After understanding how Transformers work and how attention mechanisms enable powerful language modeling, the next step is to understand how different model architectures are built on top of Transformers.

Not all Transformer-based models are the same. In fact, modern language models can be grouped into three main categories:

  • Encoder-only models
  • Decoder-only models
  • Encoder-decoder models

These architectures form the foundation of models like BERT, GPT, and BART.


🧠 Encoder vs Decoder: The Core Difference

At a high level, the difference between encoder and decoder comes down to how they process and generate information.

  • Encoder → reads and understands input
  • Decoder → generates output

The encoder builds a rich representation of the input, while the decoder uses that representation (or previous tokens) to generate new tokens.


Source: Hoque, M. (Medium)


🔵 Encoder-Only Models (BERT)

Encoder-only models are designed for understanding tasks.

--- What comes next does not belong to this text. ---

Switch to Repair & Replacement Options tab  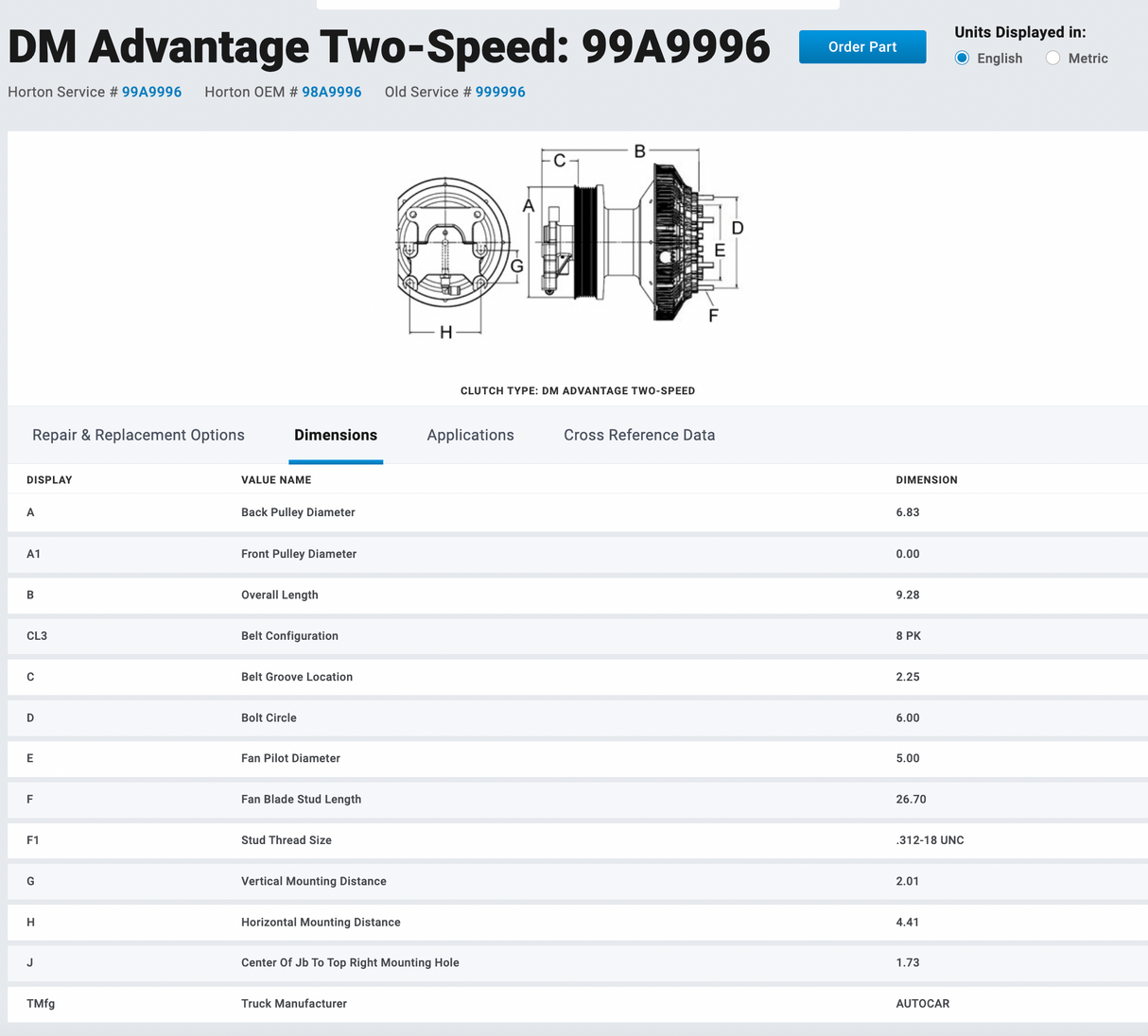[x=138, y=435]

The most famous example is BERT (Bidirectional Encoder Representations from Transformers).


🧠 How BERT Works

BERT uses the encoder stack of the Transformer and processes the entire sentence at once using bidirectional context.

This means:

  • each word looks at both left and right context
  • deeper understanding of meaning

📊 What Makes BERT Special?

  • Fully bidirectional
  • Strong contextual understanding
  • Not designed for text generation

🧪 Use Cases

  • Text classification
  • Sentiment analysis
  • Question answering
  • Named entity recognition

🔴 Decoder-Only Models (GPT)

Decoder-only models are designed for generation tasks.

The most well-known example is GPT (Generative Pre-trained Transformer).


🧠 How GPT Works

GPT generates text one token at a time using next-token prediction.

It uses:

  • masked self-attention
  • only previous tokens (left context)

📊 What Makes GPT Special?

  • Autoregressive generation
  • Can produce long coherent text
  • Scales extremely well

🧪 Use Cases

  • Chatbots
  • Code generation
  • Content generation
  • Conversational AI

🟣 Encoder-Decoder Models (BART, T5)

Encoder-decoder models combine both components.

Examples:

  • BART
  • T5

🧠 How They Work

  1. Encoder processes input
  2. Decoder generates output

📊 What Makes Them Powerful?

  • Combine understanding + generation
  • Ideal for transformation tasks

🧪 Use Cases

  • Machine translation
  • Text summarization
  • Paraphrasing

⚖️ Comparison of Architectures

Architecture Example Strength Use Case
Encoder-only BERT Understanding Classification
Decoder-only GPT Generation Text generation
Encoder-Decoder BART Both Translation, summary

⚡ Why This Matters

Understanding these architectures is critical because:

  • Different tasks require different models
  • Not all LLMs are designed for generation
  • Choosing the right architecture impacts performance

🎯 Conclusion

Transformer-based models can be divided into three main categories:

  • Encoder → understanding
  • Decoder → generation
  • Encoder-decoder → both

Models like BERT, GPT, and BART are built on these foundations, each optimized for different types of problems.